**Page**
Following our two previous reports, initial report and sprint 2 report, we sought to further analyse the dataset provided to us by RMIT. (That can be found here.)
Within this report, we set out to the understand the effects of a student’s achievements in correlation to the length of a course. That is, how does the course length affect the student’s achievements in the course? The datasets used to analyse this question were courses which shows the courses offered by the university, assessments which showed each assessment the course had and finally studentAssessment which showed the score each student received for the assessments they submitted. We separated the major task into smaller tasks in hope of finding a rule that made it possible to predict final_result of the students in correlation to the course length.
For this research question, we split the tasks into three dfifferent tasks. This was so that we can find out if there are different formulas that allow the prediction of a student’s result.
The process for reading and merging the files was similar across all three tasks. The packages used for these tasks were knitr, dplyr, arules, arulesviz. At first, we looked through the tables that were needed for this question to find the columns needed. We found that the first two datasets assessments and courses had the columns code_module and code_presentation matching. So, we merged the two tables together by the common columns using the merge function. This created a new table that had the column module_presentation_length added to the corresponding course.
kable(tail(merge1)) %>%
kable_styling(fixed_thead = T, bootstrap_options = c("striped", "hover", "condensed", full_width = F ))
| code_module | code_presentation | id_assessment | assessment_type | date | weight | module_presentation_length | |
|---|---|---|---|---|---|---|---|
| 201 | GGG | 2014J | 37442 | CMA | 229 | 0 | 269 |
| 202 | GGG | 2014J | 37443 | CMA | 229 | 0 | 269 |
| 203 | GGG | 2014J | 37435 | TMA | 61 | 0 | 269 |
| 204 | GGG | 2014J | 37436 | TMA | 124 | 0 | 269 |
| 205 | GGG | 2014J | 37437 | TMA | 173 | 0 | 269 |
| 206 | GGG | 2014J | 37444 | Exam | 229 | 100 | 269 |
Following that, we needed to merge the new table with the table studentAssessment by the common column they hadid_assessment, using the merge function. The second merged table added the id_student, date_submitted, is_bank and score columns for each assessment the student submitted.
kable(tail(merge2)) %>%
kable_styling(fixed_thead = T, bootstrap_options = c("striped", "hover", "condensed", full_width = F)) %>%
scroll_box(width = "100%")
| id_assessment | code_module | code_presentation | assessment_type | date | weight | module_presentation_length | id_student | date_submitted | is_banked | score | |
|---|---|---|---|---|---|---|---|---|---|---|---|
| 173925 | 37443 | GGG | 2014J | CMA | 229 | 0 | 269 | 527538 | 227 | 0 | 60 |
| 173926 | 37443 | GGG | 2014J | CMA | 229 | 0 | 269 | 534672 | 229 | 0 | 100 |
| 173927 | 37443 | GGG | 2014J | CMA | 229 | 0 | 269 | 546286 | 215 | 0 | 80 |
| 173928 | 37444 | GGG | 2014J | Exam | 229 | 100 | 269 | NA | NA | NA | NA |
| 173929 | 40087 | CCC | 2014B | Exam | NA | 100 | 241 | NA | NA | NA | NA |
| 173930 | 40088 | CCC | 2014J | Exam | NA | 100 | 269 | NA | NA | NA | NA |
In this task, we used a formula to find associations between the columns. Formula is: code_module, code_presentation, module_presentation_length => final_results.

**Records shown**
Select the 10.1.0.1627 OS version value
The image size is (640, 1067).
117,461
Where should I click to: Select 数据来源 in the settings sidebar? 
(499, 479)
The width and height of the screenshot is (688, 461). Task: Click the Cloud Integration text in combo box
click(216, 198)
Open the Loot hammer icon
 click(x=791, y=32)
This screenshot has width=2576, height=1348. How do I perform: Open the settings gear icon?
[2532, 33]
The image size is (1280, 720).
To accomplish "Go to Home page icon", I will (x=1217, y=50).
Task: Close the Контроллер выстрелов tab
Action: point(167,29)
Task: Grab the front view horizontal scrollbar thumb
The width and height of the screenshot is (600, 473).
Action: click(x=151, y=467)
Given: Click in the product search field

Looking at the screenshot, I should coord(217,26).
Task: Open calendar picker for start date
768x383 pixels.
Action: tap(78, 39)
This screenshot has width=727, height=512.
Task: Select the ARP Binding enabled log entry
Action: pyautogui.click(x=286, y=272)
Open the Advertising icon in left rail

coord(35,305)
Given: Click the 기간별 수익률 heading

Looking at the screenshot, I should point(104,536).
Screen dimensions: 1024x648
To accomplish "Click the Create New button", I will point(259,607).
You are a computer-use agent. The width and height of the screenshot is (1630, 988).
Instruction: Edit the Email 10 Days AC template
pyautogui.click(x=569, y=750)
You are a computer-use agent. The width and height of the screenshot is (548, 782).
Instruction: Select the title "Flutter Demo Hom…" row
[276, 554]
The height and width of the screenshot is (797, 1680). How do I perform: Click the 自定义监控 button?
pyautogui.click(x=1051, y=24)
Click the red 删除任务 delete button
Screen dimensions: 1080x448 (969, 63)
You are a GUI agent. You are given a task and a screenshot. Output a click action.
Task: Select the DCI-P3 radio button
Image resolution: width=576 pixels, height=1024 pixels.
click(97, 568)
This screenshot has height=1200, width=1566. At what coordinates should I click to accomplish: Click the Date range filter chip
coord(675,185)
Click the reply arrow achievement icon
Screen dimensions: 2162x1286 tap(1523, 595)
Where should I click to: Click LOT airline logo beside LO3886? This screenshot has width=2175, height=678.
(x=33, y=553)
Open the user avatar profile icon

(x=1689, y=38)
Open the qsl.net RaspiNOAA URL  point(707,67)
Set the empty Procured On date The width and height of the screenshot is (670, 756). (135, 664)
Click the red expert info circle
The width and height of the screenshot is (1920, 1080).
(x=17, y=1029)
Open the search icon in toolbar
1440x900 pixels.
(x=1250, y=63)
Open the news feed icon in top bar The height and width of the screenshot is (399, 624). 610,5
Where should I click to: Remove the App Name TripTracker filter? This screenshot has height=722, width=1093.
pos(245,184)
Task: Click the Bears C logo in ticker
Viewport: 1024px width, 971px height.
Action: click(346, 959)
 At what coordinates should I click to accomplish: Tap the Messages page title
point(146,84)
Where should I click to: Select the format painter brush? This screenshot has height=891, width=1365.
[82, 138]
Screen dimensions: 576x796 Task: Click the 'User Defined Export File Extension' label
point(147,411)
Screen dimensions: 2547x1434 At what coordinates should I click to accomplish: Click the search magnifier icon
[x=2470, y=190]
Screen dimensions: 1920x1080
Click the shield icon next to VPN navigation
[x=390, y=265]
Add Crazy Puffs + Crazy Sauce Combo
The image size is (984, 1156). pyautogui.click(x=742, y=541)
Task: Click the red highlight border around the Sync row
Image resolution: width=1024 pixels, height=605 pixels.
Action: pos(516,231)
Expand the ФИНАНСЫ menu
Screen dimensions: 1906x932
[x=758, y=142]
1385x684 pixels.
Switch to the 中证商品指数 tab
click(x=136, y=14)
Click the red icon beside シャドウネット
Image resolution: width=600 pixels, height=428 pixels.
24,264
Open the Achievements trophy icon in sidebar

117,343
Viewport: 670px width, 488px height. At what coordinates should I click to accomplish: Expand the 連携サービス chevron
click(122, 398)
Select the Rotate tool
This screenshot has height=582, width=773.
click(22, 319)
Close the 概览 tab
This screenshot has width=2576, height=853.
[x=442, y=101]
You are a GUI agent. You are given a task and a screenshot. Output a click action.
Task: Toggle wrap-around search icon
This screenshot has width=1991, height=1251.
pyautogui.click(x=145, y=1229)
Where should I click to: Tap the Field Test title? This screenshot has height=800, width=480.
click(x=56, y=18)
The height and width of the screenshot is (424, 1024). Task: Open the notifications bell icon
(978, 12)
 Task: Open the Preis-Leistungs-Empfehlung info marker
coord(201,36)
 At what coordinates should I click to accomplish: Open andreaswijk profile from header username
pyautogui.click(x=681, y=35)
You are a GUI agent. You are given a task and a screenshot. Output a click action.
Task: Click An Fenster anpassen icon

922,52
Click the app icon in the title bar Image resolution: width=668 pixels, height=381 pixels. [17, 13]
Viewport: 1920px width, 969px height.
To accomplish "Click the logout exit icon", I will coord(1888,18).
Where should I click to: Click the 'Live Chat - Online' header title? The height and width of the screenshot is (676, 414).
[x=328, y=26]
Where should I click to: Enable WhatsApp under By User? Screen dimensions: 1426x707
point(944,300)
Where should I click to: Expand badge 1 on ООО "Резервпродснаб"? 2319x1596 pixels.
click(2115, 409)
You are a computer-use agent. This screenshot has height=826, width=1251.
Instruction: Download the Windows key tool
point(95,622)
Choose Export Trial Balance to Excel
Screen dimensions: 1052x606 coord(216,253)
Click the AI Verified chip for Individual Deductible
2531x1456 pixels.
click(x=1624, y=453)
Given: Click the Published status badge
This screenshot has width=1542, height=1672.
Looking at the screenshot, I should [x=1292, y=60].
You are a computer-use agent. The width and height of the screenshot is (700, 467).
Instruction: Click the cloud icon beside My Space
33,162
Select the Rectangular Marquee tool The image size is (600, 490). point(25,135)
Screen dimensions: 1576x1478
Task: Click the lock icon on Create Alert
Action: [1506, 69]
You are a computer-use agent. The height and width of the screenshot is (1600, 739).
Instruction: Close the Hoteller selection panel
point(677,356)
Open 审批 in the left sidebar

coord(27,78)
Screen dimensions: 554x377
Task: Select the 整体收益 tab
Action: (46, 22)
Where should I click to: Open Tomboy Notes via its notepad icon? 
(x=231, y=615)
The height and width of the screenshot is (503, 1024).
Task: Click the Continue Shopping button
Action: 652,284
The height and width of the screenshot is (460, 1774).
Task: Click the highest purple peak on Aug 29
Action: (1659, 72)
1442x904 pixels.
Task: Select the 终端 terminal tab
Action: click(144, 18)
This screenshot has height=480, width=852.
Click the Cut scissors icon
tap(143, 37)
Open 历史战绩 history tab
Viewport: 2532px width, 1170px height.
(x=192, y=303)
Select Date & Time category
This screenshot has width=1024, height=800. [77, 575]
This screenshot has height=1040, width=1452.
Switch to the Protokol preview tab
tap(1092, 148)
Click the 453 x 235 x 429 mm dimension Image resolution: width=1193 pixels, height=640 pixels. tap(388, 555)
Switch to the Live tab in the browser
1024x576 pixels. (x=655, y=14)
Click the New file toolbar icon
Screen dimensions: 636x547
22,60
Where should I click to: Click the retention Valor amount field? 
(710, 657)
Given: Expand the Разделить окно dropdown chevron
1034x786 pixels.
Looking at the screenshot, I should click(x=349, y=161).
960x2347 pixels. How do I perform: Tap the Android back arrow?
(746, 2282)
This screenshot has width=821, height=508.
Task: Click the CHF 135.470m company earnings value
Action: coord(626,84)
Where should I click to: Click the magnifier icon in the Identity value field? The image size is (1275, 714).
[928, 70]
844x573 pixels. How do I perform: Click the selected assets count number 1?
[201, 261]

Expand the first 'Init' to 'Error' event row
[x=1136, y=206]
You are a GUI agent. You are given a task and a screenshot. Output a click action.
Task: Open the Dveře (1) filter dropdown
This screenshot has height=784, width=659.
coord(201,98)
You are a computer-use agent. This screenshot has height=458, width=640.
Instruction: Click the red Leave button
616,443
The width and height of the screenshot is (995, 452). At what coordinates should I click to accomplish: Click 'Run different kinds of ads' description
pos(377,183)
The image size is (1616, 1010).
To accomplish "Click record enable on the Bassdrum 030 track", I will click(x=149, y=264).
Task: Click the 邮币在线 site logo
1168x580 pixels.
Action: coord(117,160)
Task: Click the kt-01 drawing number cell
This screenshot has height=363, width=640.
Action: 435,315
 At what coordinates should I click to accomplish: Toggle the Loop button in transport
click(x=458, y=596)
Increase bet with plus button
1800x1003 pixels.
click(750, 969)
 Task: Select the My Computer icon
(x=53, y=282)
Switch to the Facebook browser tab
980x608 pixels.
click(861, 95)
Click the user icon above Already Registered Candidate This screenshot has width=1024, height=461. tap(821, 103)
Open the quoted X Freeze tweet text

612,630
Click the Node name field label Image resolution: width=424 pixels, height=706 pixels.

**Exercise requirements**
(a) Answer these from the report, one line each:
(i) Which packages were used for the tasks?
(ii) Which columns matched between the assessments and courses datasets?
(iii) Which common column was used to merge the new table with studentAssessment?
(b) Using the report's own stated reason, explain why the research question was split into three tasks.

**Task-by-task results**
(a)
(i) knitr, dplyr, arules, and arulesviz.
(ii) code_module and code_presentation.
(iii) id_assessment.

(b) The question was split into three tasks so the team could find out whether different formulas allow a student's result to be predicted.